Gebze’den bir petrokimya işçisi
2024 Yaz Olimpiyatlarında Türkiyeli sporculardan altın madalya alan olmadı ama Yusuf Dikeç’in elleri cebinde yaptığı atış viral oldu. Dünya medyasında Dikeç’in görüntüsü üzerine yorumlar yapıldı. Günlerce Yusuf Dikeç’le ilgili belki de binlerce görsel, video paylaşıldı, bu paylaşımlar milyonlarca kişiye ulaştı.

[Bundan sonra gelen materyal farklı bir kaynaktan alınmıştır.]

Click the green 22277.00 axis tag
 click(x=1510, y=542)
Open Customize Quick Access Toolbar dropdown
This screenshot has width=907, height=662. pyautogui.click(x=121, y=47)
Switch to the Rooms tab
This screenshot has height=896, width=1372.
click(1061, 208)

“Viral olmak” sosyal medya platformlarında yapılan bir paylaşımın veya internette bir videonun çok hızlı bir şekilde yayılması anlamına geliyor. Böylece söz konusu paylaşım ya da video on milyonlarca kişinin önüne düşerek gündemine giriyor. Görüntü yayıldıkça, ilgi odağı oldukça, herkes bu konu üzerine konuşmaya başladıkça bizi ilgilendiren konular geri plana itiliyor, yok sayılıyor. Kendi sorunlarımızdan uzaklaşıyor, kendimizi viral olmuş kişinin yerine koyuyoruz. Onunla gurur duyuyor, seviniyor veya üzülüyoruz. Bir daha hiçbir şekilde hayatımızda yer almayacak ya da gündemimize girmeyecek kişi veya durumun viral olarak bizi günlerce meşgul etmesi sizi de düşündürmüyor mu? Milyonlarca görüntü, başlık, konu içinde neden biz işçileri ilgilendiren, can alıcı sorunlar viral olmuyor?
Örneğin Polonez işçileri sendikal hakları için haftalardır mücadele yürütüyorlar. Bu mücadeleyi verirken polis şiddetine maruz kaldılar, yaralandılar, ters kelepçeyle gözaltına alındılar. İşçiler hemen her fırsatta uğradıkları haksızlığı teşhir ediyor, çeşitli görüntüler paylaşıyorlar. Polonez gibi başka grev ve direnişler de var. MKB Rondo, As Plastik, Elba Bant, Mersen, Eker Süt, Fernas ve dahası… Hepsi de destek ve dayanışma bekliyor. Buna rağmen sosyal medya üzerinden paylaşılan videolar, az sayıda insan tarafından takip edilip, paylaşılıyor. Sermayenin televizyon ve gazetelerinde ise onlara zaten yer verilmiyor. Bir dakikalık bir yarışmadaki görüntüyü izleyerek, beğenerek ve paylaşarak viral olmasına katkı sunan milyonlarca işçi neden Polonez işçilerini veya diğer işçi mücadelelerini gündem yaparak paylaşmıyor?
Çünkü bizim neyi izleyeceğimize ve beğeneceğimize aslında biz değil başkaları karar veriyor. Gözümüzün nereye bakacağına, kulağımızın neyi duyacağına, neyi gündem edeceğimize karar veren bir güç var. İşte bu güç spordan üretime, siyasetten ekonomiye her alanda örgütlü olan patronlar sınıfıdır. Onlar kendi sorunlarımızı gündem etmemizi, bir araya gelerek mücadele etmemizi, birbirimizle dayanışmamızı istemiyorlar. Bunun için de her aracı kullanıyorlar. Patronların tuzağına kanmayalım, başkalarını değil kendi sınıfımızın sorunlarını ve mücadelesini gündem yapalım.